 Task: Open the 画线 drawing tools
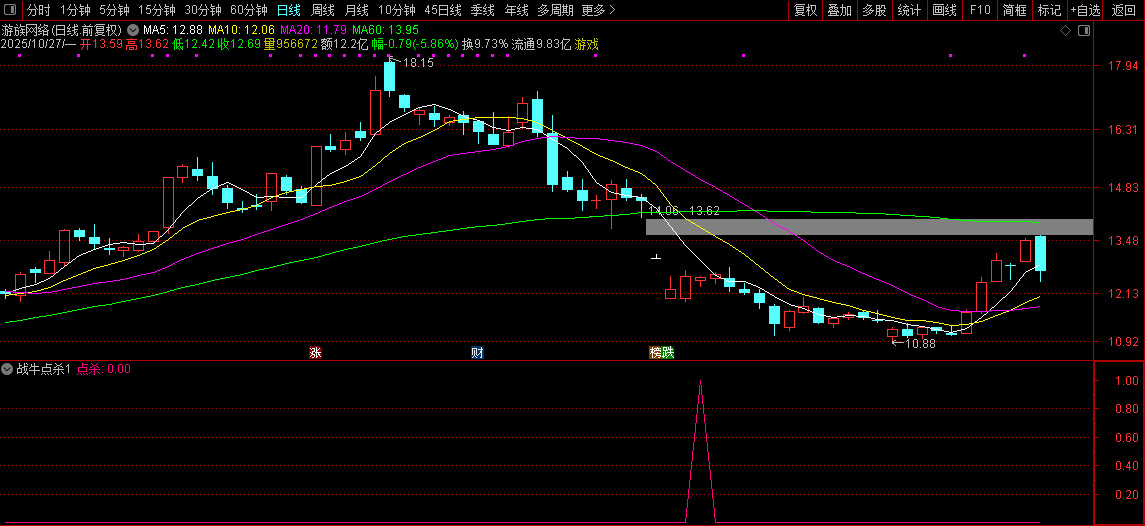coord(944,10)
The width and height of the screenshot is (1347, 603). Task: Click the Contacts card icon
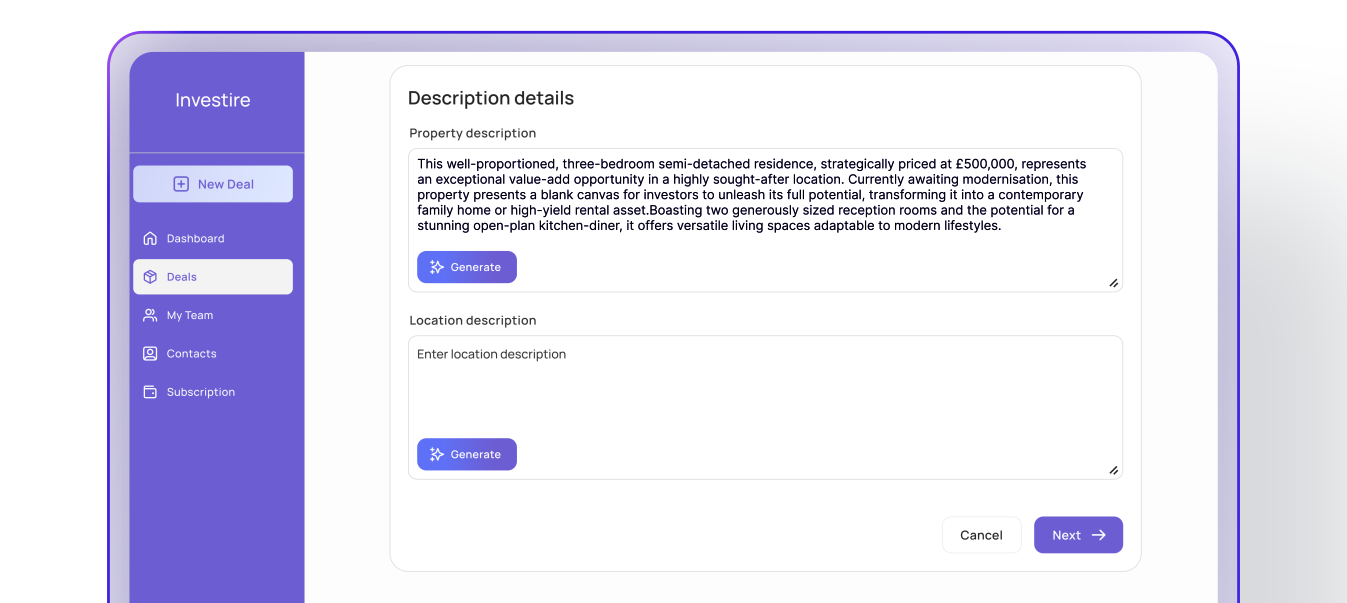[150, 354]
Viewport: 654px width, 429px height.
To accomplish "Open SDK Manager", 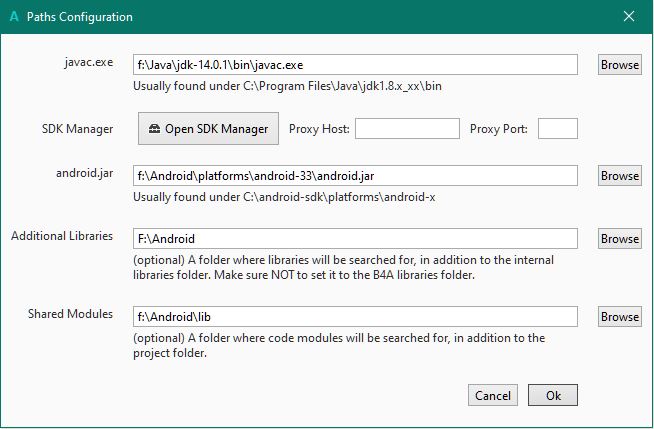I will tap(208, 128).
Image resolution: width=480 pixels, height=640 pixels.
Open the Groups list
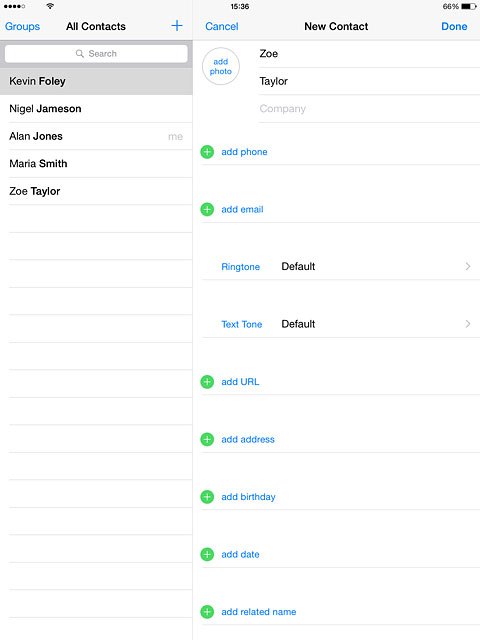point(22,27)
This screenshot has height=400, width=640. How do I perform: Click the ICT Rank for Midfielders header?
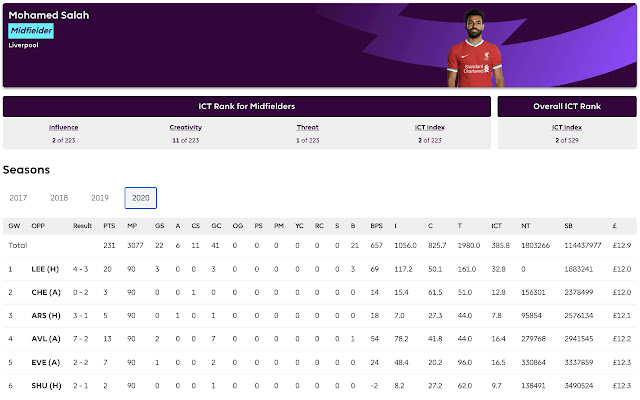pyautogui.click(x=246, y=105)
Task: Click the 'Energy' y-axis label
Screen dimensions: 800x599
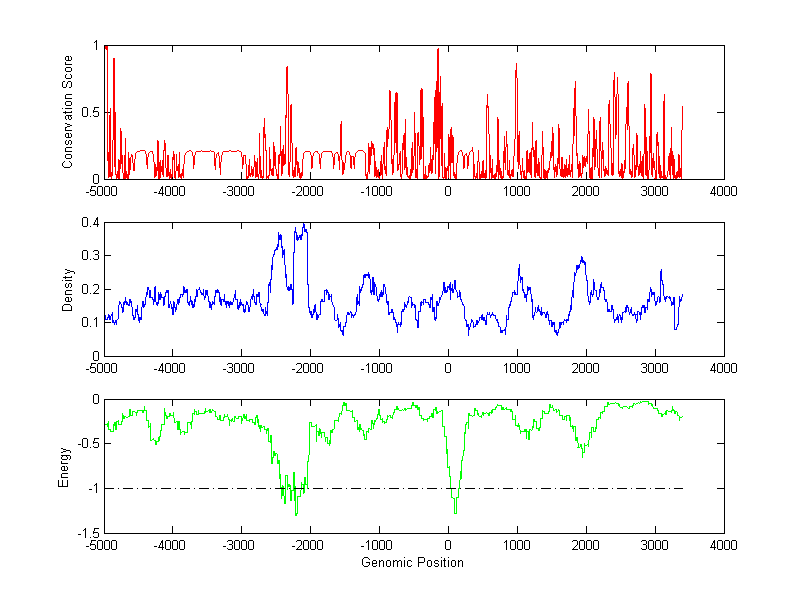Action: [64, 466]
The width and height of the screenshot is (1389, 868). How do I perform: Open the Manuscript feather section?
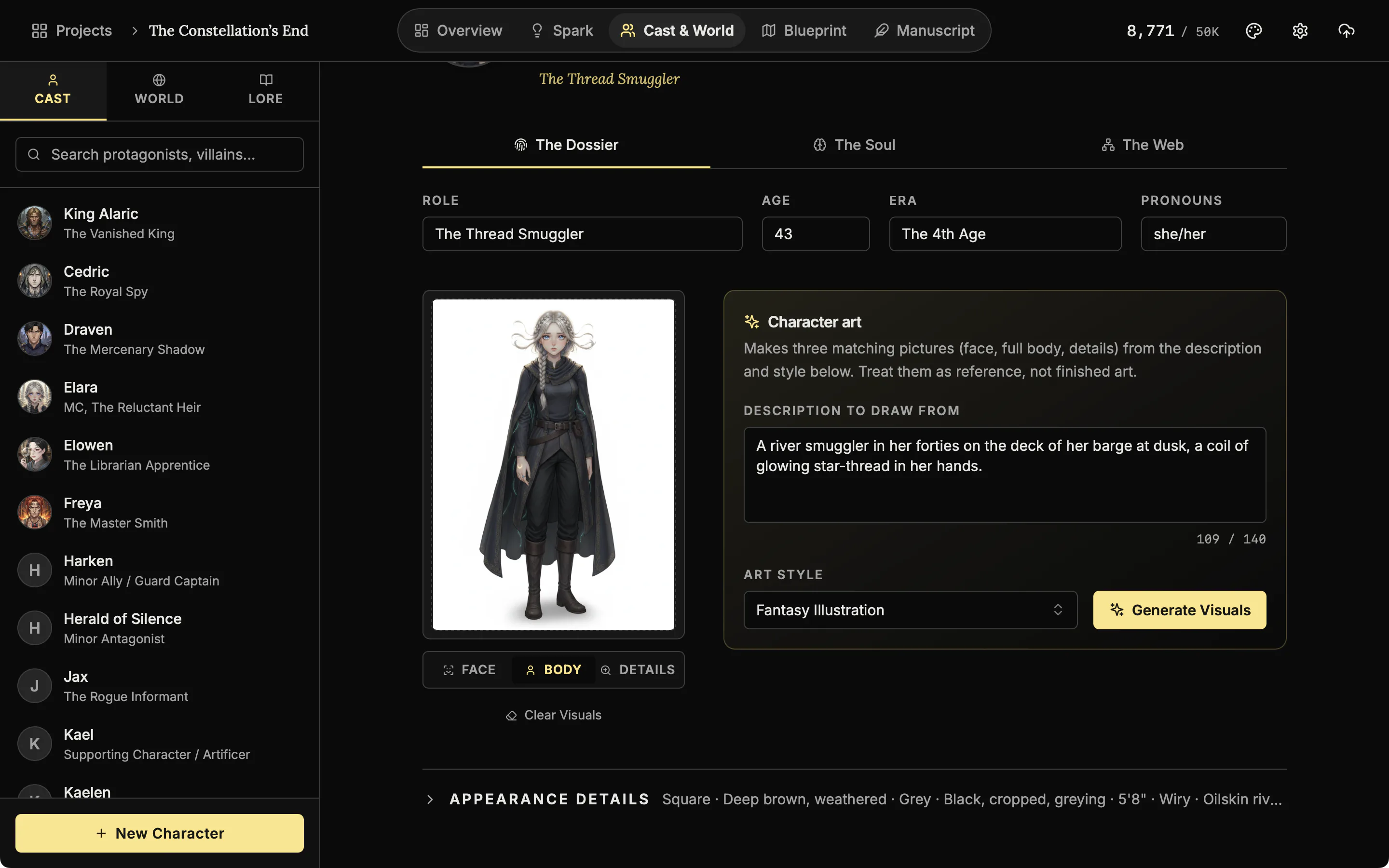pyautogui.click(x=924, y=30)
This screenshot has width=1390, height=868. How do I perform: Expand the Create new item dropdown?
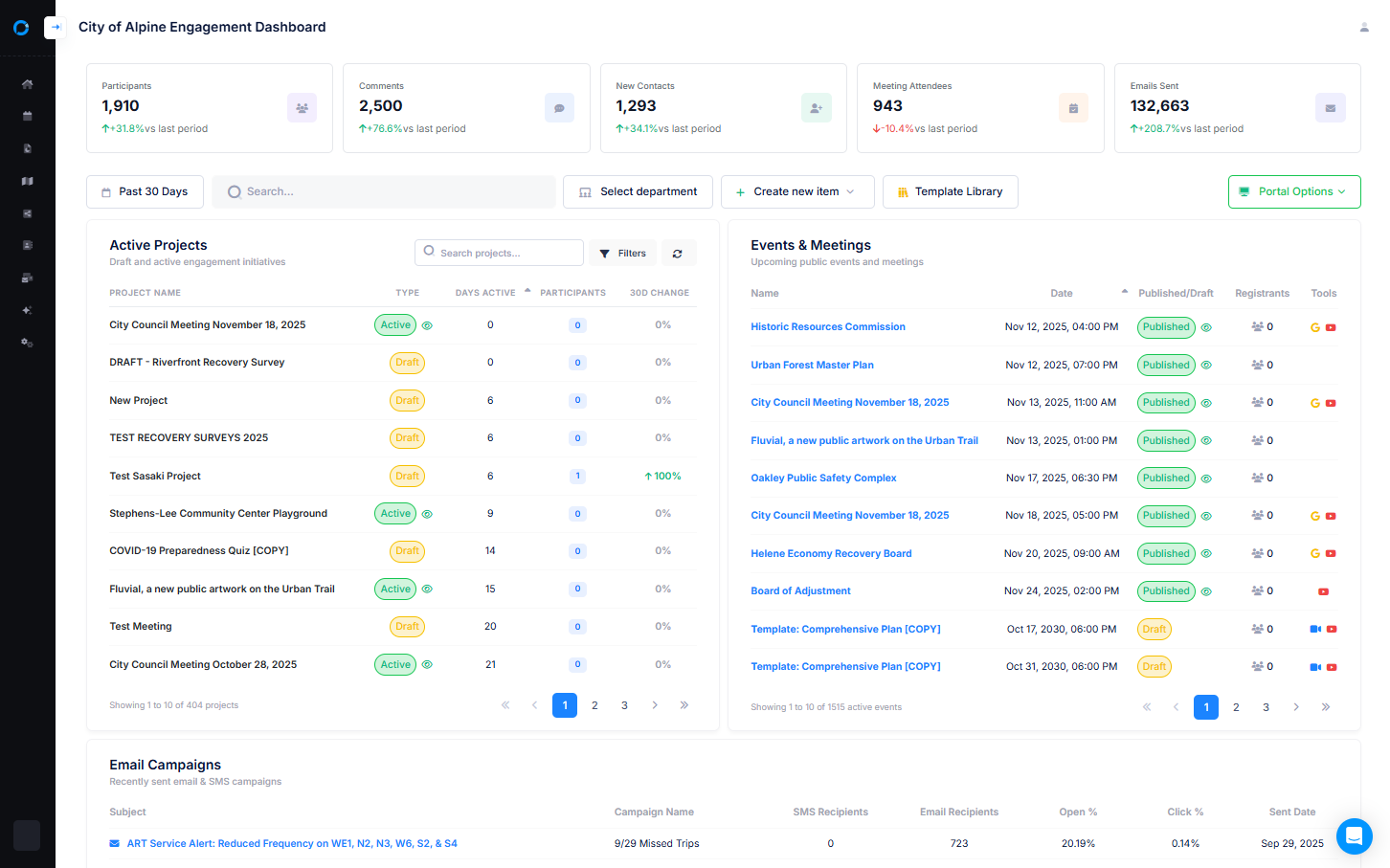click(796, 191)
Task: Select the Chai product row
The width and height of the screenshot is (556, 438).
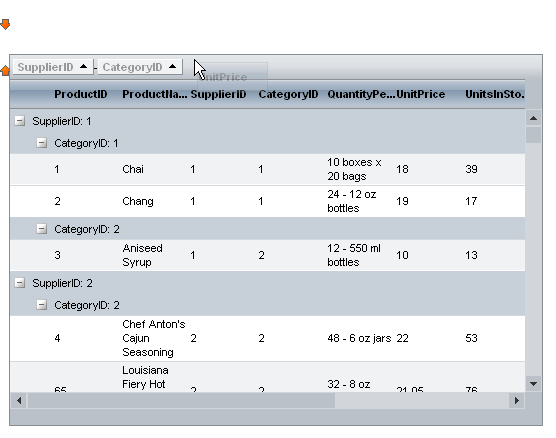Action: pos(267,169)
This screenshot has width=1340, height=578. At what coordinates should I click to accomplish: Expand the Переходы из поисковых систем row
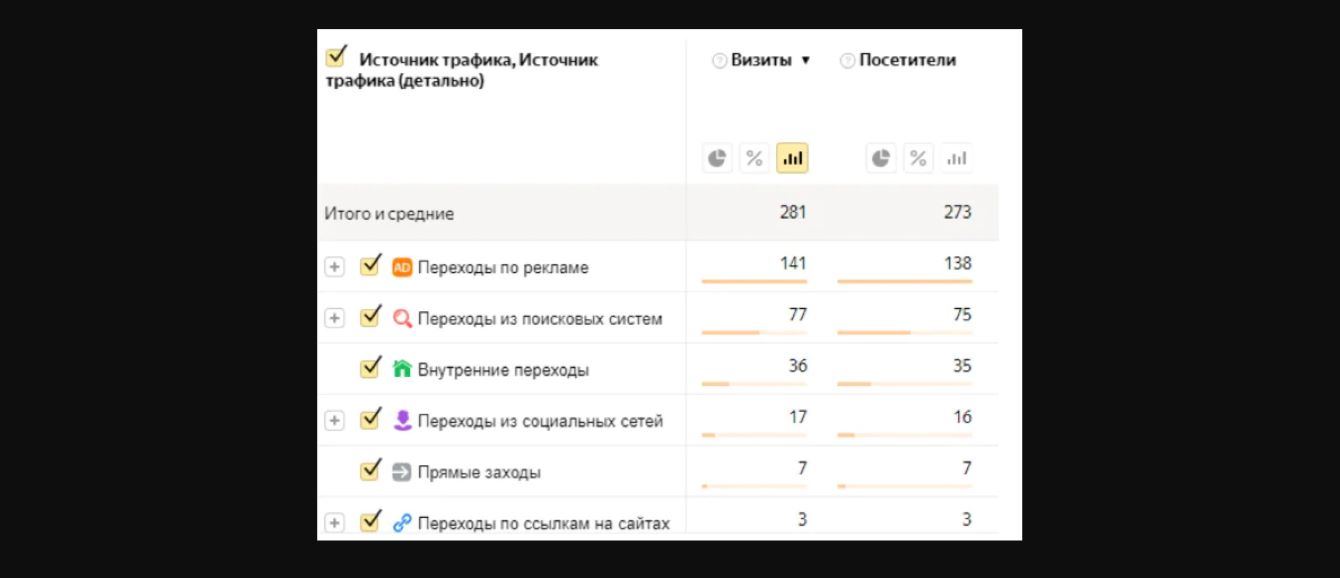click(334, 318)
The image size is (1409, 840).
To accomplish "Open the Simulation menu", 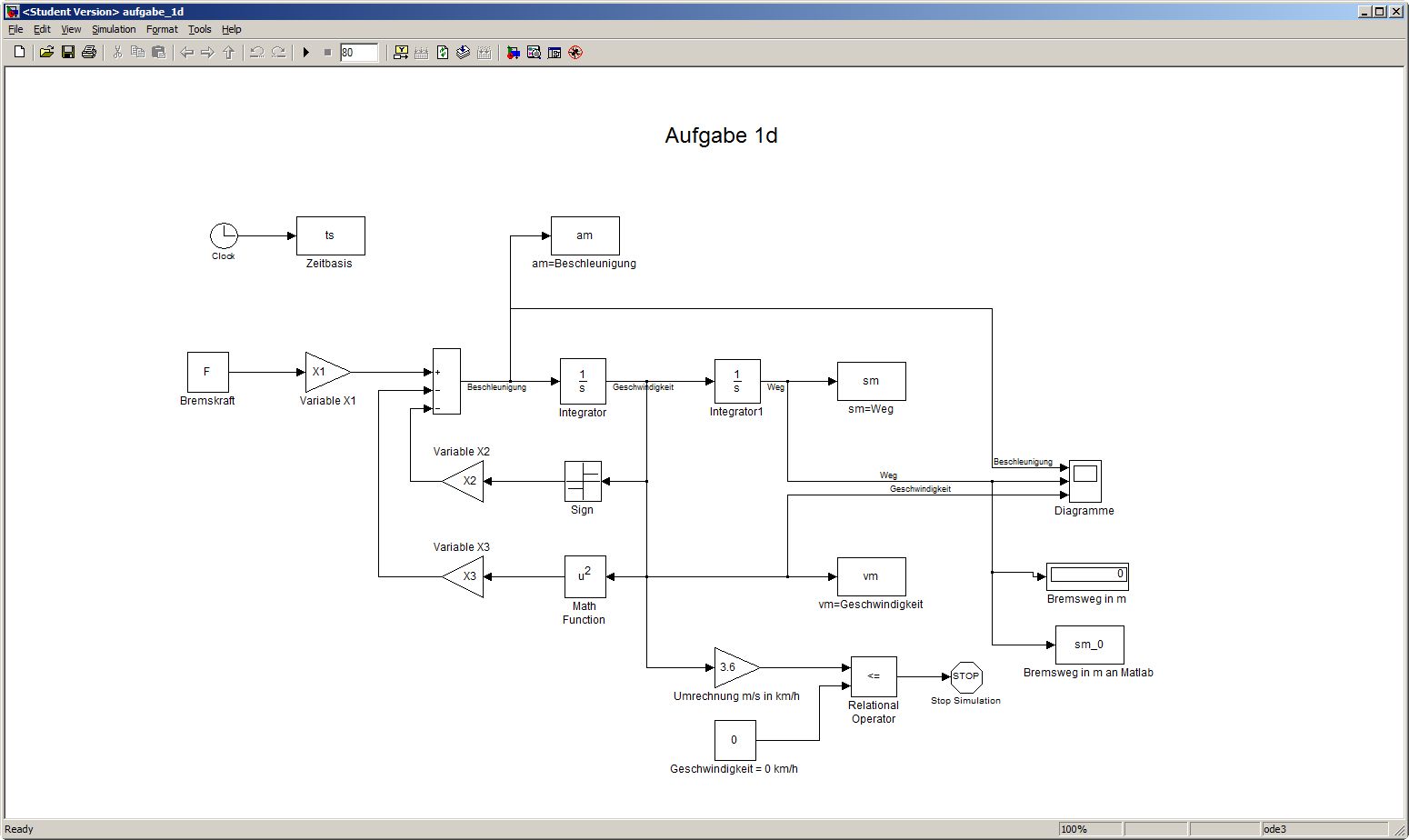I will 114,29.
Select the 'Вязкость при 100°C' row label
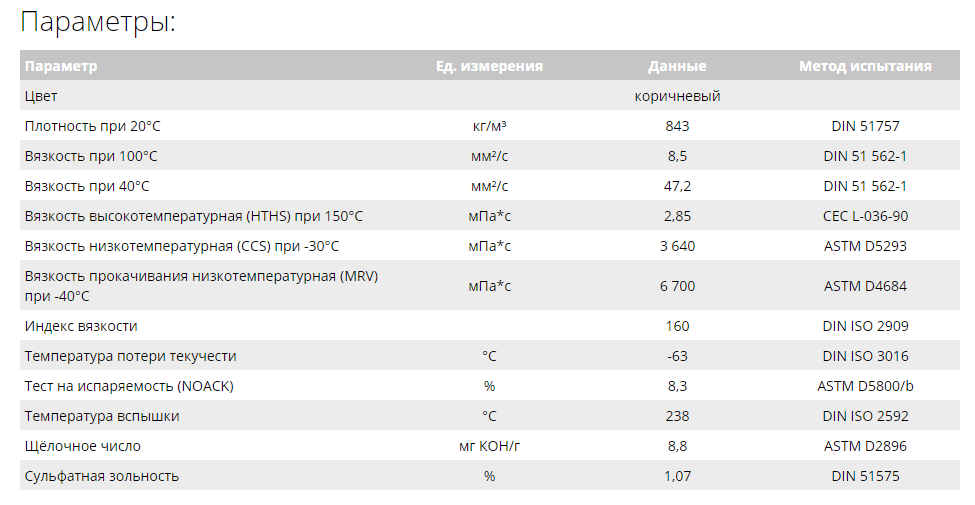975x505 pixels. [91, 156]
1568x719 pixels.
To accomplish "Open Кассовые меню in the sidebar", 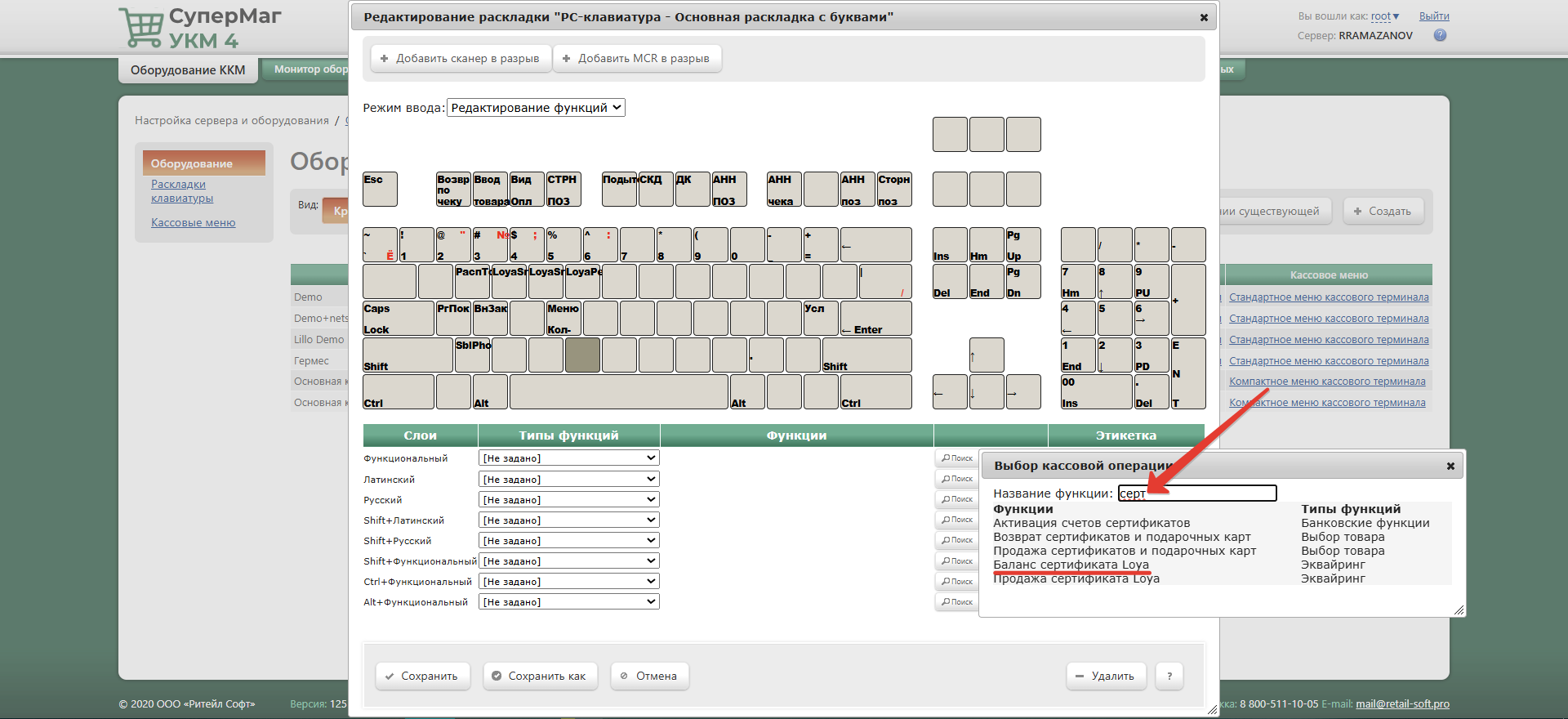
***
Problem statement
Write out the lines beginning at the line with "Select the 'Вязкость при 100°C' row label" and ending at the last line of the entries. Include no pictures.

Output of the exercise
Select the 'Вязкость при 100°C' row label
975x505 pixels. [91, 156]
1568x719 pixels.
To accomplish "Open Кассовые меню in the sidebar", 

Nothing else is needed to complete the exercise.